Years ago, I watched on closed-circuit television in Athens the trial of the dictators who had seized power in Greece by military insurrection eight years before, and I reported on it in The Miami Herald. The dictators were sentenced to life imprisonment, and they died in prison. There was no dispute, then or after, about their punishment. Democracy returned to Greece, the place where it was born.

Donald Trump is simply at liberty and on the loose. He lives in elegance and at ease. He is still the leader of a mob. Joe Biden had to defend not offering him intelligence briefings on national security matters, which he could no doubt have sold for a tidy sum. Biden is still seeking bipartisan support for his legislative and general policy agenda. A month has passed, and his $1.9 trillion bill for economic relief and COVID-19 vaccination languishes while he seeks even token Republican support. There is not the slightest indication he will get it, nor does he need it for the bill to pass. Meanwhile, tens of millions of Americans face hunger, privation and eviction, as well as potential death from the disease that has already claimed nearly half a million lives.

It’s not that Biden doesn’t, or shouldn’t, understand the futility of seeking support beyond his own party. As Barack Obama’s vice president, he spent the year 2009 courting Republican votes for the Affordable Care Act. He offered concession after concession, watering down a bill lame enough to begin with. He got not a single vote for his trouble. But the Republican Party is no longer simply a party of obstruction, as it has long been whenever out of power. It is no longer even the party of Richard Nixon, who resigned in disgrace, or George W. Bush, who lied us into war. It is the party that nominated a man for president it knew could never comprehend, let alone discharge his oath of office, and that has now failed to repudiate him as a traitor to his country. Part cabal, part cult and devoid of principle, it is not a political party at all.

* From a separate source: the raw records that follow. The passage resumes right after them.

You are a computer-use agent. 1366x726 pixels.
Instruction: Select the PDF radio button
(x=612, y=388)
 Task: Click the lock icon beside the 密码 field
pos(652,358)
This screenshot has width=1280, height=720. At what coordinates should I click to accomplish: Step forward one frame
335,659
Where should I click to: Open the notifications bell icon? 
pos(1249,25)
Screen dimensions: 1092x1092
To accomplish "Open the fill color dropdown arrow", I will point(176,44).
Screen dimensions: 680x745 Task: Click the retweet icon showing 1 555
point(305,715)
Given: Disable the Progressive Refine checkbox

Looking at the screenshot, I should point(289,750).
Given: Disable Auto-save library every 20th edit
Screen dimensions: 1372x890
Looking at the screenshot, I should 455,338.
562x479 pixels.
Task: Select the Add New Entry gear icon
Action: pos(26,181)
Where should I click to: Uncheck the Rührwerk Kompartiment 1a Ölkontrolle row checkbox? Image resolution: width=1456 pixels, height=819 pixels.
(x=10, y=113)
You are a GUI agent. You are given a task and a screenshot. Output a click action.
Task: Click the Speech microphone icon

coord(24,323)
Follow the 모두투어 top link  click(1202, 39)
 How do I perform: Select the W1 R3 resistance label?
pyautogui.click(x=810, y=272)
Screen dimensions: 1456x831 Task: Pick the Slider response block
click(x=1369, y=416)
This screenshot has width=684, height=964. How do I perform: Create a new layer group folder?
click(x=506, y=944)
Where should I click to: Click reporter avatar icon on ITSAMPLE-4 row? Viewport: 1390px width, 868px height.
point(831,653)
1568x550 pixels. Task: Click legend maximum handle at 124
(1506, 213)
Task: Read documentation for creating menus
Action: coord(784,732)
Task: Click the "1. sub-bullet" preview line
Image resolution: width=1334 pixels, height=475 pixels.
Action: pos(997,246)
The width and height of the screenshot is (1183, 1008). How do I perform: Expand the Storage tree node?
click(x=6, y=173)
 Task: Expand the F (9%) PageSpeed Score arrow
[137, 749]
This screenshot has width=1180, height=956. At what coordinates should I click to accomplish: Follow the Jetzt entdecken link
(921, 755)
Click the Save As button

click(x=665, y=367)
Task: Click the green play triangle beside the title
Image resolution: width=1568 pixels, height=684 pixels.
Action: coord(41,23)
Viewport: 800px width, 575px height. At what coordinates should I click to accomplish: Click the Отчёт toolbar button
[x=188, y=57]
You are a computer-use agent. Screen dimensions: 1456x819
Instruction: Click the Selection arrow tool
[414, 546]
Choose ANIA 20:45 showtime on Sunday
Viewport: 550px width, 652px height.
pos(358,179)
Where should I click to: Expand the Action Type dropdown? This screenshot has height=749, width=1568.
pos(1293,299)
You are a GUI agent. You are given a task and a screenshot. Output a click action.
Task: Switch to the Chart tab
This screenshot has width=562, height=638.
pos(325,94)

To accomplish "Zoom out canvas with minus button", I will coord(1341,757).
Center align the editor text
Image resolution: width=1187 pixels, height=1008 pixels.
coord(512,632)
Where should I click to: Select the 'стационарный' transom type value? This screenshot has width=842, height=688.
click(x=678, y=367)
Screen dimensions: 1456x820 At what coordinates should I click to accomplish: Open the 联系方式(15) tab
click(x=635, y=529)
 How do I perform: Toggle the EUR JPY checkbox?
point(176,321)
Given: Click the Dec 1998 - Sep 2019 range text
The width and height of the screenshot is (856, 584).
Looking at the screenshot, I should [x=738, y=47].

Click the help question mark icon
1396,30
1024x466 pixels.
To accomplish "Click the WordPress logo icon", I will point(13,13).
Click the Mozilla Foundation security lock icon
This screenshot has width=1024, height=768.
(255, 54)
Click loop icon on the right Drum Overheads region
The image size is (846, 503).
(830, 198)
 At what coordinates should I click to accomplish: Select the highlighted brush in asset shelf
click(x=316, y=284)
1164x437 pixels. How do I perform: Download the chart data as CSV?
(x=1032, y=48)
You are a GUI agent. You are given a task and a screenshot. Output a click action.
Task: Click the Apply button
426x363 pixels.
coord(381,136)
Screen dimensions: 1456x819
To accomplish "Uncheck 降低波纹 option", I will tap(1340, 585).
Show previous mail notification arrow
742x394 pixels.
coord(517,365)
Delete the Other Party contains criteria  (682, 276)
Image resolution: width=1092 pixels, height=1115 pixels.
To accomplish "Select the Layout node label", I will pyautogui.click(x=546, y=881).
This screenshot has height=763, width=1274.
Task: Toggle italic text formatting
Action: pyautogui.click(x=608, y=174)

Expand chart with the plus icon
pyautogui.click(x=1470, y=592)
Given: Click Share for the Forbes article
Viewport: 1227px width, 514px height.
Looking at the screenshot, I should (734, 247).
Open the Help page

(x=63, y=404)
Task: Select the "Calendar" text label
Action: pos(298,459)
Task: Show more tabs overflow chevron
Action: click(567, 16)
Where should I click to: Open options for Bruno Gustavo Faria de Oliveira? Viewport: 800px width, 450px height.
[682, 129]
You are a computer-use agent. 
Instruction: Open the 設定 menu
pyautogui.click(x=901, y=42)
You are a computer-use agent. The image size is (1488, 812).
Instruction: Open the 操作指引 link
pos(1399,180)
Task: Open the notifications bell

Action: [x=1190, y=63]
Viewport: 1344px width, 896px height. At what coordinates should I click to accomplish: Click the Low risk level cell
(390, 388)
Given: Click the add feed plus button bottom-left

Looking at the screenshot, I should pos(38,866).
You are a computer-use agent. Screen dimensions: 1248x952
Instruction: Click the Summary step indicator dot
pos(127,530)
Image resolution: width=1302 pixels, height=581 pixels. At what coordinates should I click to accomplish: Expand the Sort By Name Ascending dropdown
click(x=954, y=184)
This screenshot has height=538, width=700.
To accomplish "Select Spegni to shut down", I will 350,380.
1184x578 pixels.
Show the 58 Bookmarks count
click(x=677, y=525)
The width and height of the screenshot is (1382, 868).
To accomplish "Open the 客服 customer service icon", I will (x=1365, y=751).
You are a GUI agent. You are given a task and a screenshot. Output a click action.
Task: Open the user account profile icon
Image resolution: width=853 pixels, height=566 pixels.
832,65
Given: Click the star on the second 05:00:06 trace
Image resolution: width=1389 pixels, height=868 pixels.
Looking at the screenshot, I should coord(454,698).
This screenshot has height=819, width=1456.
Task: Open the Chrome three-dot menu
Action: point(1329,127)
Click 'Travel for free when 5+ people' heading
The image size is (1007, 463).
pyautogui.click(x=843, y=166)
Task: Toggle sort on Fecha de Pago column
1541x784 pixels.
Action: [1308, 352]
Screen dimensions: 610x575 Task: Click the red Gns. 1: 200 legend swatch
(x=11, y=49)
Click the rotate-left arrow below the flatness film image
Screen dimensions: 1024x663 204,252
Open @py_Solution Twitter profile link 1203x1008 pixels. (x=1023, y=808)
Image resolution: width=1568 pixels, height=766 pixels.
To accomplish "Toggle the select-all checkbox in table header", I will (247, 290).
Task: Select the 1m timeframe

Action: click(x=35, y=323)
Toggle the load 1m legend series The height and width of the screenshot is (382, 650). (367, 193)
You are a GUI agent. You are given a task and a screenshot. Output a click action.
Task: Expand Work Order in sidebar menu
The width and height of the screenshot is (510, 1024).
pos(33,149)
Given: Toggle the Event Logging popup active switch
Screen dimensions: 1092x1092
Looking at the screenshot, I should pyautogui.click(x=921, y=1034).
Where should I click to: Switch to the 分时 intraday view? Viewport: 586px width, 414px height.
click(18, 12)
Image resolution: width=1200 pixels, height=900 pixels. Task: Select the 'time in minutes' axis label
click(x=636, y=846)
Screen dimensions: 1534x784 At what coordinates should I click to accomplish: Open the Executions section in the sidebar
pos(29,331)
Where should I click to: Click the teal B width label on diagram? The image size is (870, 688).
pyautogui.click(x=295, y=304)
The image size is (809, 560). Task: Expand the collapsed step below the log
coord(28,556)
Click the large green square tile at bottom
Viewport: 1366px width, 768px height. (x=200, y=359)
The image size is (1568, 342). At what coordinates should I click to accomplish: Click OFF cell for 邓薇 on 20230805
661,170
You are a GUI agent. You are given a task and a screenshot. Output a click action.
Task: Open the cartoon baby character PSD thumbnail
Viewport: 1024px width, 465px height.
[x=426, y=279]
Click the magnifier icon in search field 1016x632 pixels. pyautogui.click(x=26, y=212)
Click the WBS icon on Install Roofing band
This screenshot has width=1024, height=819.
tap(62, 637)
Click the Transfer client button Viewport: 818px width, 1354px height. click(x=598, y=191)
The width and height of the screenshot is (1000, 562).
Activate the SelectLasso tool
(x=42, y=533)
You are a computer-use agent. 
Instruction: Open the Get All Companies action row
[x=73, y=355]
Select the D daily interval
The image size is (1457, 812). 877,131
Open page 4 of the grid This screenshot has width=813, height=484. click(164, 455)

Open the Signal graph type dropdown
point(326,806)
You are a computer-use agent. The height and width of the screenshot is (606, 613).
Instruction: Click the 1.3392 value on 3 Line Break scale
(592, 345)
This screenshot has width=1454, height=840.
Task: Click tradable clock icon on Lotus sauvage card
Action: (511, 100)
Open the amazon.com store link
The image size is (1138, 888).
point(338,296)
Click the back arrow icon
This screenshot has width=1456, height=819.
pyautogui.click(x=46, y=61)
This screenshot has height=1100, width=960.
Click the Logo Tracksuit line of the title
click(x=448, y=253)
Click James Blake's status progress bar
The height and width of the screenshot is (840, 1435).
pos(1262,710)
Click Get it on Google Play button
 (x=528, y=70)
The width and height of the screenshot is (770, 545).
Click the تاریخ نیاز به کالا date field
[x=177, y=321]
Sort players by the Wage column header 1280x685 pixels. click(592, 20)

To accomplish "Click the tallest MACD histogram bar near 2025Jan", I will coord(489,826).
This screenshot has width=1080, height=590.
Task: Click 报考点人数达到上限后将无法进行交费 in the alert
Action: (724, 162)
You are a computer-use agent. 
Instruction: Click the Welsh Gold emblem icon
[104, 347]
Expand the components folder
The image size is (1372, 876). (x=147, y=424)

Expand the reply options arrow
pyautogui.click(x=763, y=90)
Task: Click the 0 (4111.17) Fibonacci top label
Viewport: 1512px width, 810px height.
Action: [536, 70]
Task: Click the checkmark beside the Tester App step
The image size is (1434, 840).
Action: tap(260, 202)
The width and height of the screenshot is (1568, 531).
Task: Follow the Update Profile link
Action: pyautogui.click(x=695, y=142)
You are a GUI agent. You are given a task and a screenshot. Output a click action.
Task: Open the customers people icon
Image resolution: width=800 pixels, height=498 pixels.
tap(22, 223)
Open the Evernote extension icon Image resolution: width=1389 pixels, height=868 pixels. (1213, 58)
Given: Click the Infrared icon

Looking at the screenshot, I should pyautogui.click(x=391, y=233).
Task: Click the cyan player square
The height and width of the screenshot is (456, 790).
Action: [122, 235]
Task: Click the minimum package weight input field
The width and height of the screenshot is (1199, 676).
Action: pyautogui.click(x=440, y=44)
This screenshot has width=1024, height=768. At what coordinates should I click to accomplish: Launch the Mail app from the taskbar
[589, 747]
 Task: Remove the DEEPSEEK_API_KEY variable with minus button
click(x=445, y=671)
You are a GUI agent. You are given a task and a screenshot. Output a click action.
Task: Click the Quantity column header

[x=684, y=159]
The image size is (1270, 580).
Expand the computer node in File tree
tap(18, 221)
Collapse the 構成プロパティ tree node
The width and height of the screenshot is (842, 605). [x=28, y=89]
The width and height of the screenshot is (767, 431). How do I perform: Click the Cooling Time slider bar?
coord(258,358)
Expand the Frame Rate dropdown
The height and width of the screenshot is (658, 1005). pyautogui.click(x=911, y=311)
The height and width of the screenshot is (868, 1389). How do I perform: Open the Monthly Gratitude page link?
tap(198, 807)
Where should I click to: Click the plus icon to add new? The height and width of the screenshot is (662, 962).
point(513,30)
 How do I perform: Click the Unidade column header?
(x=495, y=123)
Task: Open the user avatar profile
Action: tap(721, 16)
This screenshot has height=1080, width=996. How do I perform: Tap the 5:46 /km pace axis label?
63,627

It is true that, at the state and local level, there are still some people of integrity who call themselves Republicans, without whom we might not have emerged this year with a duly elected president. There are a few on the gubernatorial level, and even a small minority in Congress. It is not enough to make a party.

When Franklin D. Roosevelt came to office as president in 1933, faced with a crisis that threatened the Republic, he found a Republican Party resolutely set against him and a conservative Supreme Court ready to back those who opposed and even hated him. He told the Republicans he welcomed their hatred, and he brought the Court to heel by threatening to pack it. The result was the passage of the New Deal, and 20 years of Democratic hegemony. It was not a bad run. Joe Biden might think about emulating this, and if it takes twenty years for a new conservative party to emerge in the United States, or shall I say an actual one, I am prepared to wait. Only please, Joe, stop dithering with a gang that could not disavow a traitor, and that sold its soul long ago to casino capitalism, white supremacy and the worst figure ever to emerge on the stage of a mature democratic nation.